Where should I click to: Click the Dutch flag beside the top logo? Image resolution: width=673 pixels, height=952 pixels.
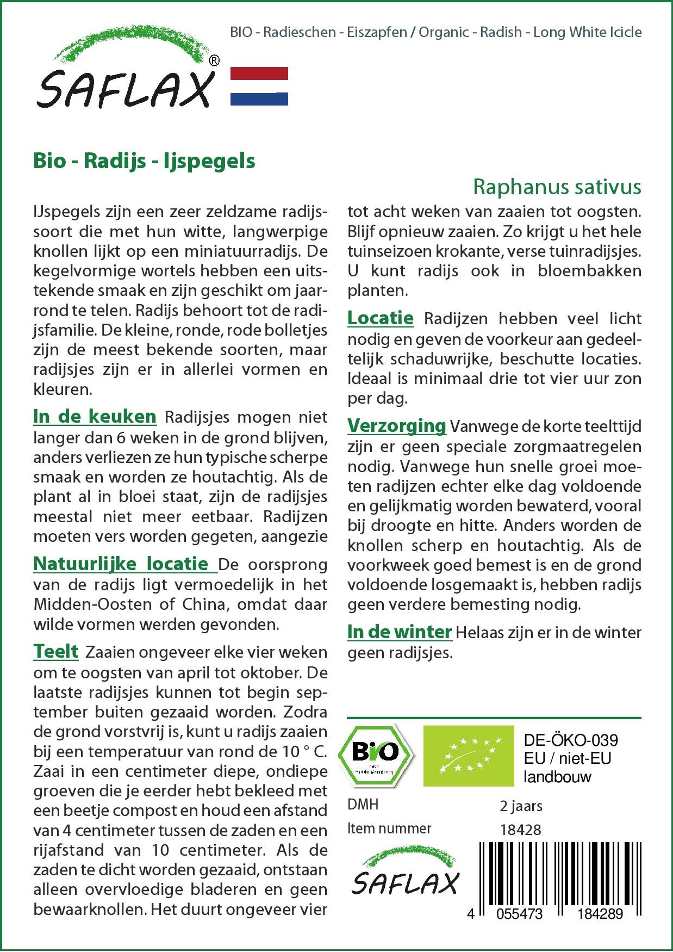pyautogui.click(x=259, y=86)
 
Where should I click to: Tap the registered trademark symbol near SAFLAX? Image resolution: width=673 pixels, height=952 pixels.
pyautogui.click(x=215, y=60)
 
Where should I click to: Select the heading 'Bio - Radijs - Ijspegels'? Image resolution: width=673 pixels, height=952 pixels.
pyautogui.click(x=144, y=161)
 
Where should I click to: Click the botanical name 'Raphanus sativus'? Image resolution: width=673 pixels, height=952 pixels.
pyautogui.click(x=557, y=187)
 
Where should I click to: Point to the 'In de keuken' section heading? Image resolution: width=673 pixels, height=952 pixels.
pyautogui.click(x=95, y=417)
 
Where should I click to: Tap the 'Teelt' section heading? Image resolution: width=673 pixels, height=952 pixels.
pyautogui.click(x=56, y=651)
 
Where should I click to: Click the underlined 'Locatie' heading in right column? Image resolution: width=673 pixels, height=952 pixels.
pyautogui.click(x=381, y=318)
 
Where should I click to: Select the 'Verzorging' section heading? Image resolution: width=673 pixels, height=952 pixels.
pyautogui.click(x=396, y=425)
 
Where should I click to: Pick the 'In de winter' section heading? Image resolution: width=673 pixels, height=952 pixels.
pyautogui.click(x=400, y=632)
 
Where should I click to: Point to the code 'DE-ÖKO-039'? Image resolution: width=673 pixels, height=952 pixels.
pyautogui.click(x=571, y=740)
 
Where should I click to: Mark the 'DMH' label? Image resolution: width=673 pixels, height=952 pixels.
pyautogui.click(x=363, y=805)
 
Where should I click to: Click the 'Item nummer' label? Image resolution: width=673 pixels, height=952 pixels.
pyautogui.click(x=389, y=829)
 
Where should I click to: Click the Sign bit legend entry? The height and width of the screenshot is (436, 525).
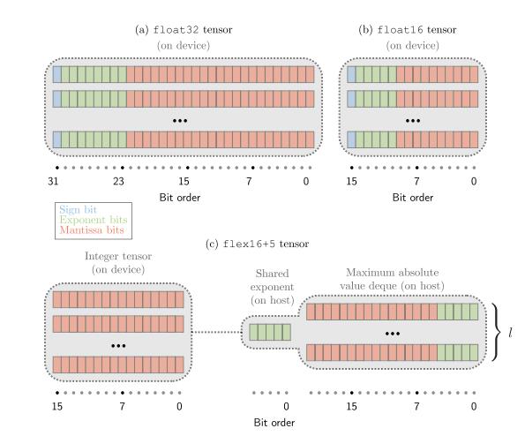click(78, 210)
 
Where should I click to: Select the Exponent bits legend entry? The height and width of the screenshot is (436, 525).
click(94, 220)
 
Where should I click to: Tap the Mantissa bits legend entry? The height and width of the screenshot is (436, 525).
click(92, 230)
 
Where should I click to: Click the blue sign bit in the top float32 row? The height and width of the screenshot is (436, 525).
click(57, 74)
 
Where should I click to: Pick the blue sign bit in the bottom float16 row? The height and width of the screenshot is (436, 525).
click(351, 139)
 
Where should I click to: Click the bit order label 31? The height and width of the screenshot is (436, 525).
click(53, 182)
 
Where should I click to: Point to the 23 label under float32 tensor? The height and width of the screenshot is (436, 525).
click(118, 182)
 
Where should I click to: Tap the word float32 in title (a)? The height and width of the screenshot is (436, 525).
click(176, 30)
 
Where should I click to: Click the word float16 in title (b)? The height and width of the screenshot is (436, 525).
click(400, 30)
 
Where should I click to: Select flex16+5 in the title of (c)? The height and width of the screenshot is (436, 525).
click(249, 244)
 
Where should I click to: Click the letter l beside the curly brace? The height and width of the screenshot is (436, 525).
click(510, 333)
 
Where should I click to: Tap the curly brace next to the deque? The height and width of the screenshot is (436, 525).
click(496, 332)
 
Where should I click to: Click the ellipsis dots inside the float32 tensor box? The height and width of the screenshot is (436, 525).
click(180, 121)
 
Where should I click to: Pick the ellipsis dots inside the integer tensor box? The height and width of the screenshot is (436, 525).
click(118, 346)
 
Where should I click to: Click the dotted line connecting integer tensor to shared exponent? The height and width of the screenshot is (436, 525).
click(217, 332)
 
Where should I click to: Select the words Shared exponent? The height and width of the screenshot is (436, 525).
click(273, 281)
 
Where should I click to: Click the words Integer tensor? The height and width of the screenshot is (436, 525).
click(118, 256)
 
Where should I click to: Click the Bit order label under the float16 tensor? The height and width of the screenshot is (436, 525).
click(413, 198)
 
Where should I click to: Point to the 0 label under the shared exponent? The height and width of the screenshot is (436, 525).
click(286, 407)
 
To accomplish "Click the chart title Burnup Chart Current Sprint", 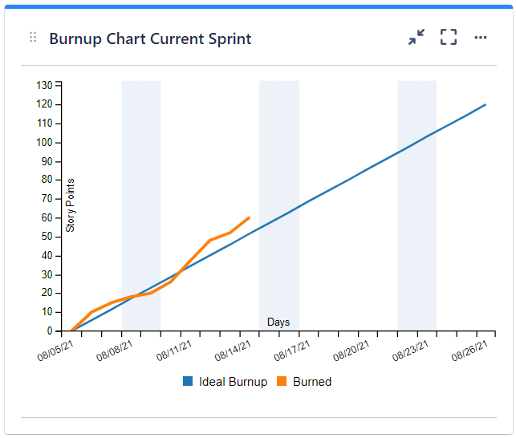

++++++

Problem
Recast every line of the records above as a Markdown table with the columns "No." and "Record line", numbering the rows and leaving out the blank lines and the pictures.

Exercise output
| No. | Record line |
|---|---|
| 1 | Where should I click to: Click the Dutch flag beside the top logo? Image resolution: width=673 pixels, height=952 pixels. |
| 2 | pyautogui.click(x=259, y=86) |
| 3 | Where should I click to: Tap the registered trademark symbol near SAFLAX? Image resolution: width=673 pixels, height=952 pixels. |
| 4 | pyautogui.click(x=215, y=60) |
| 5 | Where should I click to: Select the heading 'Bio - Radijs - Ijspegels'? Image resolution: width=673 pixels, height=952 pixels. |
| 6 | pyautogui.click(x=144, y=161) |
| 7 | Where should I click to: Click the botanical name 'Raphanus sativus'? Image resolution: width=673 pixels, height=952 pixels. |
| 8 | pyautogui.click(x=557, y=187) |
| 9 | Where should I click to: Point to the 'In de keuken' section heading? Image resolution: width=673 pixels, height=952 pixels. |
| 10 | pyautogui.click(x=95, y=417) |
| 11 | Where should I click to: Tap the 'Teelt' section heading? Image resolution: width=673 pixels, height=952 pixels. |
| 12 | pyautogui.click(x=56, y=651) |
| 13 | Where should I click to: Click the underlined 'Locatie' heading in right column? Image resolution: width=673 pixels, height=952 pixels. |
| 14 | pyautogui.click(x=381, y=318) |
| 15 | Where should I click to: Select the 'Verzorging' section heading? Image resolution: width=673 pixels, height=952 pixels. |
| 16 | pyautogui.click(x=396, y=425) |
| 17 | Where should I click to: Pick the 'In de winter' section heading? Image resolution: width=673 pixels, height=952 pixels. |
| 18 | pyautogui.click(x=400, y=632) |
| 19 | Where should I click to: Point to the code 'DE-ÖKO-039'? Image resolution: width=673 pixels, height=952 pixels. |
| 20 | pyautogui.click(x=571, y=740) |
| 21 | Where should I click to: Mark the 'DMH' label? Image resolution: width=673 pixels, height=952 pixels. |
| 22 | pyautogui.click(x=363, y=805) |
| 23 | Where should I click to: Click the 'Item nummer' label? Image resolution: width=673 pixels, height=952 pixels. |
| 24 | pyautogui.click(x=389, y=829) |
| 25 | Where should I click to: Click the Sign bit legend entry? The height and width of the screenshot is (436, 525). |
| 26 | click(78, 210) |
| 27 | Where should I click to: Select the Exponent bits legend entry? The height and width of the screenshot is (436, 525). |
| 28 | click(94, 220) |
| 29 | Where should I click to: Tap the Mantissa bits legend entry? The height and width of the screenshot is (436, 525). |
| 30 | click(92, 230) |
| 31 | Where should I click to: Click the blue sign bit in the top float32 row? The height and width of the screenshot is (436, 525). |
| 32 | click(57, 74) |
| 33 | Where should I click to: Pick the blue sign bit in the bottom float16 row? The height and width of the screenshot is (436, 525). |
| 34 | click(351, 139) |
| 35 | Where should I click to: Click the bit order label 31? The height and width of the screenshot is (436, 525). |
| 36 | click(53, 182) |
| 37 | Where should I click to: Point to the 23 label under float32 tensor? The height and width of the screenshot is (436, 525). |
| 38 | click(118, 182) |
| 39 | Where should I click to: Tap the word float32 in title (a)? The height and width of the screenshot is (436, 525). |
| 40 | click(176, 30) |
| 41 | Where should I click to: Click the word float16 in title (b)? The height and width of the screenshot is (436, 525). |
| 42 | click(400, 30) |
| 43 | Where should I click to: Select flex16+5 in the title of (c)? The height and width of the screenshot is (436, 525). |
| 44 | click(249, 244) |
| 45 | Where should I click to: Click the letter l beside the curly brace? The height and width of the screenshot is (436, 525). |
| 46 | click(510, 333) |
| 47 | Where should I click to: Tap the curly brace next to the deque? The height and width of the screenshot is (436, 525). |
| 48 | click(496, 332) |
| 49 | Where should I click to: Click the ellipsis dots inside the float32 tensor box? The height and width of the screenshot is (436, 525). |
| 50 | click(180, 121) |
| 51 | Where should I click to: Pick the ellipsis dots inside the integer tensor box? The height and width of the screenshot is (436, 525). |
| 52 | click(118, 346) |
| 53 | Where should I click to: Click the dotted line connecting integer tensor to shared exponent? The height and width of the screenshot is (436, 525). |
| 54 | click(217, 332) |
| 55 | Where should I click to: Select the words Shared exponent? The height and width of the screenshot is (436, 525). |
| 56 | click(273, 281) |
| 57 | Where should I click to: Click the words Integer tensor? The height and width of the screenshot is (436, 525). |
| 58 | click(118, 256) |
| 59 | Where should I click to: Click the Bit order label under the float16 tensor? The height and width of the screenshot is (436, 525). |
| 60 | click(413, 198) |
| 61 | Where should I click to: Point to the 0 label under the shared exponent? The height and width of the screenshot is (436, 525). |
| 62 | click(286, 407) |
| 63 | To accomplish "Click the chart title Burnup Chart Current Sprint",  |